Understand where log files are typically stored (/var/log/) and tools that can assist in reading them, like less, tail, head.

# View contents of a file.txt with navigation capabilities  
less file.txt

# Display the last 10 lines of file.txt
tail file.txt

# Display the first 10 lines of file.txt
head file.txt

# Display the last 5 lines of file.txt
tail -n 5 file.txt

# Display the first 5 lines of file.txt
head -n 5 file.txt
  1. Networking Basics

Understand basic networking concepts like IP addressing, subnets, ports, and protocols. You can check out this tutorial, for more info.
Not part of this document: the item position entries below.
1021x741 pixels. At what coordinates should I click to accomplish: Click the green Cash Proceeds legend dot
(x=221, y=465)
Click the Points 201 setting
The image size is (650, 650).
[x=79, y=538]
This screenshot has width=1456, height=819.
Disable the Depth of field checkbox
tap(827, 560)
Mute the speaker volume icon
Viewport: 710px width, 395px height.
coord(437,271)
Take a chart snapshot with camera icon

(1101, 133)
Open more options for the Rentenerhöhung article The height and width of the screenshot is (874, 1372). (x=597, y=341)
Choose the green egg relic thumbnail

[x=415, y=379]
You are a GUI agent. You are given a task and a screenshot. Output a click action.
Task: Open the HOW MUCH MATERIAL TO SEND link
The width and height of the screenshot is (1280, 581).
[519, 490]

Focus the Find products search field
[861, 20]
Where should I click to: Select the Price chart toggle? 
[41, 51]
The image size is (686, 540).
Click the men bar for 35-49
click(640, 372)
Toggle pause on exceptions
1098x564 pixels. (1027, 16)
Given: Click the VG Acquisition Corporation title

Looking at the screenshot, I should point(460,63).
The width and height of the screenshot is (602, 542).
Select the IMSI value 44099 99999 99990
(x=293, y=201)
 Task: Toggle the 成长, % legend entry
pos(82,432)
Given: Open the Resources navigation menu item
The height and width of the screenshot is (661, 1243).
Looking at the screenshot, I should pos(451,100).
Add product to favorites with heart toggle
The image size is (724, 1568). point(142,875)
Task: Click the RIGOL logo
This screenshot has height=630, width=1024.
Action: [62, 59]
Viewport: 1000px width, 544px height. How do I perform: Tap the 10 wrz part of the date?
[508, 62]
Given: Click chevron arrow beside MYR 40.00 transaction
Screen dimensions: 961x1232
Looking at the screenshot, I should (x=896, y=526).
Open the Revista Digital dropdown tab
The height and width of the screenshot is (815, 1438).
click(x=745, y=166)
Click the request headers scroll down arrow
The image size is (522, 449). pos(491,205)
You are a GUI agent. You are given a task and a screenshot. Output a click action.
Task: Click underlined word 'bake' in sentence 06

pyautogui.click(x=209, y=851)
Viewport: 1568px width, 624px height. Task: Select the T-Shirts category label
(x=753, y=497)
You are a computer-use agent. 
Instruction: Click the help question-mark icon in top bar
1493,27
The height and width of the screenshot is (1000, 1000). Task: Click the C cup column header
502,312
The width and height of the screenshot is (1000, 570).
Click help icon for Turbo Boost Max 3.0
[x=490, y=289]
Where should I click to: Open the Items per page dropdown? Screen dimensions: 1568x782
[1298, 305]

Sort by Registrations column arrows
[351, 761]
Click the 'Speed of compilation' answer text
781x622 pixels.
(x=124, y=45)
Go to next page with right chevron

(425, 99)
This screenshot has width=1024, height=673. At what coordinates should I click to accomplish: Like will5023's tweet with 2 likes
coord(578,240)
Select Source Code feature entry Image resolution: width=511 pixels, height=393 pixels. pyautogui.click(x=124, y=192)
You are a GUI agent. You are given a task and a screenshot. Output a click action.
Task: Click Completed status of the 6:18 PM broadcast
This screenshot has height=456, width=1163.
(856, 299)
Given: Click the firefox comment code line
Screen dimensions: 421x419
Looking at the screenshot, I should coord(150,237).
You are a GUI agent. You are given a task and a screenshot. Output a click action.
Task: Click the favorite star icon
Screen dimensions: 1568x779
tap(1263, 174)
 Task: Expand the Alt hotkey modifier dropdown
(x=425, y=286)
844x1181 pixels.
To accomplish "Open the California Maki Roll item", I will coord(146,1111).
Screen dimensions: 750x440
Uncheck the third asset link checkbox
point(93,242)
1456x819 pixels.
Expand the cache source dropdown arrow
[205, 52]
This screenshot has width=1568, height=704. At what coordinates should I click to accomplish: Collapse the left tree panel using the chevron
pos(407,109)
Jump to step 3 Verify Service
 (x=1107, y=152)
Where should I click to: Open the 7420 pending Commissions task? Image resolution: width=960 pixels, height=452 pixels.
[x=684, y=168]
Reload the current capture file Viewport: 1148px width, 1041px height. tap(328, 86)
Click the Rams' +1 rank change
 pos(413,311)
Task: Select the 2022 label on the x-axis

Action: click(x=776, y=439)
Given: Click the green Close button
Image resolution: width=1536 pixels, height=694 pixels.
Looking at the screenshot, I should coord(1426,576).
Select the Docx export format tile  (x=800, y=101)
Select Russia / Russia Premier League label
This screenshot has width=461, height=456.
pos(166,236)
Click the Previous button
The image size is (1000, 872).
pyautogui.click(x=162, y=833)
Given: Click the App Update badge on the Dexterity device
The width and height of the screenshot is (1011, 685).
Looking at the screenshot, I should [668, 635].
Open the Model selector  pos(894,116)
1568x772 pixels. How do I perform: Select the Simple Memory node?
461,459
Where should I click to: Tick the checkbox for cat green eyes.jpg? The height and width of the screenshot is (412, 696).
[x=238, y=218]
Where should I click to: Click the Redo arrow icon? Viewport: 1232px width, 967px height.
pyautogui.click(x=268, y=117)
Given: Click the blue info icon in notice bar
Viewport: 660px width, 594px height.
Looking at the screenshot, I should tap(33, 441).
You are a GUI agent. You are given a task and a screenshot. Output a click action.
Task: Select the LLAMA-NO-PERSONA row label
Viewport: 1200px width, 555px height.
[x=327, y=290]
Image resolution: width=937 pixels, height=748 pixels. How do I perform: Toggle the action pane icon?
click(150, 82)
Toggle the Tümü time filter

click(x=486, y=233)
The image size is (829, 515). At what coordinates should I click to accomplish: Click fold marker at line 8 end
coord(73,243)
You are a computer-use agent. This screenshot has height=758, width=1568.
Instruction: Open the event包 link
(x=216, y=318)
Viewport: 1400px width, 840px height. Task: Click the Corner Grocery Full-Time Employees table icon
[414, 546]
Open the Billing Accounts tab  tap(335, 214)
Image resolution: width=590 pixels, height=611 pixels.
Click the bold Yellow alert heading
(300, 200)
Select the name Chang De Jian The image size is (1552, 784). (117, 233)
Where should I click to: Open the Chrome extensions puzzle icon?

Know how to configure and manage network interfaces, routes, and firewall rules. Tools and files like /etc/network/interfaces, iptables might come into play here.

  1. Secure Shell (SSH) SSH is fundamental for remote management. Know how to use ssh for remote login, scp for file transfer, and concepts about SSH keys.

You can generate a ssh key by using the ssh-keygen command. This will create a directory called .ssh and two keys inside of it(a public one and a private one).

If you are accepting the default values, the names of those keys will be id_rsa and

Now that you have your keys created, you are ready to connect to a remote server. On the remote server, in the .ssh directory, a special file called authorized_keys can be created, and if you add the contents of your public key there, you will be able to connect to it by using your private key.

If you are using the default names, you won’t need to specify the path to the private key, but otherwise, this is a must:

ssh -i path_to_private_key user@server

  1. Disk and Storage It’s import to know how you can view disk usage (df, du), manage partitions and filesystems (fdisk, mkfs), and mount/unmount storage devices.
# Display the amount of disk space used and available on mounted filesystems  
df -h

# Estimate file space usage for example_dir
du -sh example_dir/

# Display the sizes of files and directories within example_dir
du -ah example_dir/

Linux is really important, and understanding how to navigate the filesystem, permissions, how to remotely connect to servers, scripting in bash, and using vi is mandatory to become a DevOps Engineer.